What this exercise asks —
1) In the social innovation article, by what percentage did recidivism drop in Peterborough's case?
2) Rewrite the passage of the social innovation article starting with "Universities -- which" and going on through "move beyond buzzwords.", with "catalysts" changed to "drivers".

Page text —
* * *

Universities Can Help Solve World's Problems Through Social Innovation

Social innovation leverages the creativity, expertise and resources of business, civil society, academia and government to produce results and move the needle on serious social challenges.
This post was published on the now-closed HuffPost Contributor platform. Contributors control their own work and posted freely to our site. If you need to flag this entry as abusive, send us an email.

When officials at England's Peterborough Prison got frustrated about the increasing financial and societal cost of re-arresting, re-convicting and re-imprisoning the same people every few years, they turned to a new approach. The approach involved an innovative tool known as a "social impact bond," in which outside investors pay the upfront program costs in exchange for a portion of government savings if (and only if) the program works.

In Peterborough's case, the result was a 6 percent drop in recidivism at a time when rates increased by 16 percent nationwide.

Now imagine how universities -- with their vast resources, research capabilities and connections -- in concert with government, civil society and business sectors -- could create, promote and nurture programs as innovative as the Peterborough experiment and even more so.

Social impact bonds are only one example of the kinds of new financial instruments that enable new cross-sector partnerships. In this rapidly changing world, we need to provide new leaders with the skills to move beyond defined boundaries and find solutions. It's time for a new conversation on social impact -- one that focuses on results and outcomes, not just how much money is spent or how many people receive social services.

Universities -- which build skills, knowledge and engagement and serve as catalysts for important conversations -- are ideally qualified to serve as hubs for this work. They contribute ideas and policy recommendations on how to effect change. They can help pave the way for social innovation to move beyond buzzwords.

The new Beeck Center for Social Impact & Innovation at Georgetown University, funded by philanthropist Alberto Beeck and his wife, Olga María, a 1981 graduate of Georgetown's School of Foreign Service, will do just that. The center will provide training to create impact, bring vigorous debate on tools for greater impact and foster innovation for better policymaking. A state-of-the-art laboratory to test new ideas and methods will be a key part of the new center.

We will meet our ambitious goals through innovative courses and by fostering partnerships across disciplines, sectors and schools. Working closely with faculty members, we will provide incentives for them to study different aspects of social innovation, including new finance mechanisms for the social sector, how technology engages communities, how data can improve social outcomes and how to build effective public-private partnerships. Georgetown aims to create university-led prototypes envisioning new partnerships, finance and social structures that reflect 21st-century realities.

Social innovation leverages the creativity, expertise and resources of business, civil society, academia and government to produce results and move the needle on serious social challenges. New approaches and applications already are incredibly diverse -- ranging from reducing corruption with mobile money payments in Afghanistan to preventing disease in Peru by incorporating new health information into the education system.

What unites these innovations is a focus on results. These efforts require initiative, innovation, resilience and an ability to work across all sectors. We know that government, business and civic society cannot solve these problems alone. Collaboration and innovative thinking is required across the board. And universities can lead the way.

* * *

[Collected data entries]
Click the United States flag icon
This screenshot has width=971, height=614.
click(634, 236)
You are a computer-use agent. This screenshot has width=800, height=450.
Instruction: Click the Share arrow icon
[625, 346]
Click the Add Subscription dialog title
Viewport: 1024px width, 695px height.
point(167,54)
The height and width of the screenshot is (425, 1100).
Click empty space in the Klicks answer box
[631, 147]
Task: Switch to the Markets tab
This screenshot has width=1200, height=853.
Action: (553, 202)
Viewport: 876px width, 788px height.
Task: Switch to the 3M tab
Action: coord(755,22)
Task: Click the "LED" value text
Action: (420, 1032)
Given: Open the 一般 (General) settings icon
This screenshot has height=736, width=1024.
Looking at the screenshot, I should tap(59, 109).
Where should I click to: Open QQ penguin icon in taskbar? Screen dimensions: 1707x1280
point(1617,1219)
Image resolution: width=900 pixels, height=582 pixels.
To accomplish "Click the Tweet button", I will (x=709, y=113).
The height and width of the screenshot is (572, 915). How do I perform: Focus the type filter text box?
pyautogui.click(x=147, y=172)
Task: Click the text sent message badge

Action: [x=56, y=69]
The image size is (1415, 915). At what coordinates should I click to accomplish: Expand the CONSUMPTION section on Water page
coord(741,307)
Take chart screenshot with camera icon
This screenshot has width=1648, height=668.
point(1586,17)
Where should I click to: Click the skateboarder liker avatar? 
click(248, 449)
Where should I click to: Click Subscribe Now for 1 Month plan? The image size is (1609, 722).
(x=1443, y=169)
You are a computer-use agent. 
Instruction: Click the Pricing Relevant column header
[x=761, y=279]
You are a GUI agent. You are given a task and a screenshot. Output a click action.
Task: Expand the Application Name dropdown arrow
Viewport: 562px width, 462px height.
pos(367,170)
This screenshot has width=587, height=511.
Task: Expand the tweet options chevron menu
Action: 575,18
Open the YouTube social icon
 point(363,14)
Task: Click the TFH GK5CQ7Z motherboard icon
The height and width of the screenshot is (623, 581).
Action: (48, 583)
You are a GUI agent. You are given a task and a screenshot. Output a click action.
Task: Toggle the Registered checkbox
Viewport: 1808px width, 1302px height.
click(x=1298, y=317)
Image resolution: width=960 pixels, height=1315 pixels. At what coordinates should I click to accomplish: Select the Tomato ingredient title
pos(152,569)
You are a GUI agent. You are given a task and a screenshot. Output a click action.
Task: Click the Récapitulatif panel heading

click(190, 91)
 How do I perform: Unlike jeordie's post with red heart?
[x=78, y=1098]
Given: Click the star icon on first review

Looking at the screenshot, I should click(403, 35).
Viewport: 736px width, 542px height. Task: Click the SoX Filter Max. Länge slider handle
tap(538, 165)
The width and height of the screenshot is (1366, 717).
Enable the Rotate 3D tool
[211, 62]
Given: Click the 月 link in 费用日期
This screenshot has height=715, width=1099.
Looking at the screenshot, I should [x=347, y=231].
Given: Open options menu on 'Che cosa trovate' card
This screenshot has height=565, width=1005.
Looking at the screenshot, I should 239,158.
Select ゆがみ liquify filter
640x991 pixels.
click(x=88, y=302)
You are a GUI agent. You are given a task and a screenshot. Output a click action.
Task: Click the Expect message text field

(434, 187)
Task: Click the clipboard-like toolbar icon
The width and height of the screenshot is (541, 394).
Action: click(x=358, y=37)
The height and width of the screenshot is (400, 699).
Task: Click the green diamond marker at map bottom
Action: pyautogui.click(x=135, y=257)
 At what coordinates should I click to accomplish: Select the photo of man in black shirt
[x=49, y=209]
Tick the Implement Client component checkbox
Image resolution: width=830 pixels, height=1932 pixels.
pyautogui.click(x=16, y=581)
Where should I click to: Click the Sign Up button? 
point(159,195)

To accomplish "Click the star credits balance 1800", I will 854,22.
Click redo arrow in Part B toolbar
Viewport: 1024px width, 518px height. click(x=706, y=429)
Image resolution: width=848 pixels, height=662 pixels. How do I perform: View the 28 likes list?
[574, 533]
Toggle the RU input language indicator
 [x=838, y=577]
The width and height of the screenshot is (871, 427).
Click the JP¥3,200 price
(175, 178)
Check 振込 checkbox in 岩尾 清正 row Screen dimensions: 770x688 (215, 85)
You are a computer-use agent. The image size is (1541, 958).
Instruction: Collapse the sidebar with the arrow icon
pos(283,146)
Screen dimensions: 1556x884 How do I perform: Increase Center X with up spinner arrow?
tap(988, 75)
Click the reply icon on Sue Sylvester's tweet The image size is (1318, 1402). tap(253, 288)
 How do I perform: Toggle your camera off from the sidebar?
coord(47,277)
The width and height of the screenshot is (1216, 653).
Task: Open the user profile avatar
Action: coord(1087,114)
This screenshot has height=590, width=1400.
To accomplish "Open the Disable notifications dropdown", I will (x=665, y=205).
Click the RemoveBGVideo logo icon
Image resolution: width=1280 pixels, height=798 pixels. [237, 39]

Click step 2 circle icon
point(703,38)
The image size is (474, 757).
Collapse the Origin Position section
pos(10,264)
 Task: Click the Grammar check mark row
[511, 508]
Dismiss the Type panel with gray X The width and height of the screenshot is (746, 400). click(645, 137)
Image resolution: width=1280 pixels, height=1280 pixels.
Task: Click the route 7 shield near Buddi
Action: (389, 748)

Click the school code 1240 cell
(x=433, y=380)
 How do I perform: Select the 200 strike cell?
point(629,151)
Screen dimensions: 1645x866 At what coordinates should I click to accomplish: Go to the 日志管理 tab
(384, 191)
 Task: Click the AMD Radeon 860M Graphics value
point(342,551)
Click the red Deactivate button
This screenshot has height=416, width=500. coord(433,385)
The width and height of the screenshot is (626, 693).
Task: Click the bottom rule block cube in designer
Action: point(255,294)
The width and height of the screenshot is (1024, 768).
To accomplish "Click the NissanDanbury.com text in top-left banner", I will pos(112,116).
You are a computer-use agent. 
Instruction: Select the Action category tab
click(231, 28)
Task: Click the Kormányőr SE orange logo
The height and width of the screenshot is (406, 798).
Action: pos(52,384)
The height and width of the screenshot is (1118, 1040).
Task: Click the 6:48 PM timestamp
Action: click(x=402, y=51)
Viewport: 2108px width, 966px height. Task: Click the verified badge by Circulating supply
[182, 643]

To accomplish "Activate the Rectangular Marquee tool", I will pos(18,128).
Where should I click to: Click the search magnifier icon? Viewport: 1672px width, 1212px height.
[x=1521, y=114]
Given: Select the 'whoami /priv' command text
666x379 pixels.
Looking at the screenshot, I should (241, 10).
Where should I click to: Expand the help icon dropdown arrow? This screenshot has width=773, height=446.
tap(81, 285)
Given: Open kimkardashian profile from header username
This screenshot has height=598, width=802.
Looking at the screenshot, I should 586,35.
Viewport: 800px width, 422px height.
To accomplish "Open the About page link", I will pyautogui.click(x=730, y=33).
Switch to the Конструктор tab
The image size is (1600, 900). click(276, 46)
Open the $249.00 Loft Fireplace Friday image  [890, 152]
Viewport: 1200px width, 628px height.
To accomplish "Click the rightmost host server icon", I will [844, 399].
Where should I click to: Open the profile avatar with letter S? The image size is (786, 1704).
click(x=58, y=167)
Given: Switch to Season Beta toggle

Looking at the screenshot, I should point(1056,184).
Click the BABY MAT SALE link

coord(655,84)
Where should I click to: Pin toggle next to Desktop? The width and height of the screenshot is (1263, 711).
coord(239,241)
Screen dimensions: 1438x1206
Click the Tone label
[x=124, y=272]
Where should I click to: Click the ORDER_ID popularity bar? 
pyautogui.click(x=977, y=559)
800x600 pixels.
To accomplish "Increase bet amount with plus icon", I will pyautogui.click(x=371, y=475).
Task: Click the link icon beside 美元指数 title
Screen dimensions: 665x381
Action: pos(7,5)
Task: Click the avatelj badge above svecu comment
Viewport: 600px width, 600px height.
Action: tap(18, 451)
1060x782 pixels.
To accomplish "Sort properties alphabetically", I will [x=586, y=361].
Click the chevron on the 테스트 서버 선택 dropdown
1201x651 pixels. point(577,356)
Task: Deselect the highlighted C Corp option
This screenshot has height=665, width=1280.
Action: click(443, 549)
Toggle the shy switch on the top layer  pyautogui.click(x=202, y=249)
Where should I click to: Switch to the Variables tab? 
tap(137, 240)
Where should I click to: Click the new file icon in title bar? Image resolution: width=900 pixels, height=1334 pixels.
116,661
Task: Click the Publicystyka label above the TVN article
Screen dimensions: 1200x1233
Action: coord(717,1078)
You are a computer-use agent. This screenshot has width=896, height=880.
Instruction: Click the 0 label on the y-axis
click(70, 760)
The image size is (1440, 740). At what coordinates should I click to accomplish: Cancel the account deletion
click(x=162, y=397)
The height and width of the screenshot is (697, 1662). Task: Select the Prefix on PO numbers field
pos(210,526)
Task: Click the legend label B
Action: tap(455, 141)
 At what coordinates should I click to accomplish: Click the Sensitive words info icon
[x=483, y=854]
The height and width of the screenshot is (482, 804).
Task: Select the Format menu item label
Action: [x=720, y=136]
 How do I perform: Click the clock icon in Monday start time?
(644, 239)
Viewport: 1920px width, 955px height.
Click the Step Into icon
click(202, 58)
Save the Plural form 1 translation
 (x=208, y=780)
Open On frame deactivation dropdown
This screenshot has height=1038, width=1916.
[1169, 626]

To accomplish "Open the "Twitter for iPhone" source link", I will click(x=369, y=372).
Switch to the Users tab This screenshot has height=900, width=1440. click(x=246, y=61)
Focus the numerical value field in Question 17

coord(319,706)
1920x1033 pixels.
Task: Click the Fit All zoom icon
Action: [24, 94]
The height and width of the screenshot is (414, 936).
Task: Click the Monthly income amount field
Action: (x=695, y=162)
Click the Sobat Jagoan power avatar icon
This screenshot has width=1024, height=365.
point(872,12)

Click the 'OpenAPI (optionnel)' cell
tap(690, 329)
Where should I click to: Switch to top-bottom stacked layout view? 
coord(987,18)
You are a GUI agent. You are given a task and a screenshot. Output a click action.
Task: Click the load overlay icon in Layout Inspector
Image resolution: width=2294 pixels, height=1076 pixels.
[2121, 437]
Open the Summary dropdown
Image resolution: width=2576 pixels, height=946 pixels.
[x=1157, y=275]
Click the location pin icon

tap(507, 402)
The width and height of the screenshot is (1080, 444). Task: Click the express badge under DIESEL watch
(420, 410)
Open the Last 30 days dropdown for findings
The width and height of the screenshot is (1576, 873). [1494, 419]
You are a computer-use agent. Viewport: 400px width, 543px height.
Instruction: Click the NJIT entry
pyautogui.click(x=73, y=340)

* * *

Response list —
1) 6 percent

2)
Universities -- which build skills, knowledge and engagement and serve as drivers for important conversations -- are ideally qualified to serve as hubs for this work. They contribute ideas and policy recommendations on how to effect change. They can help pave the way for social innovation to move beyond buzzwords.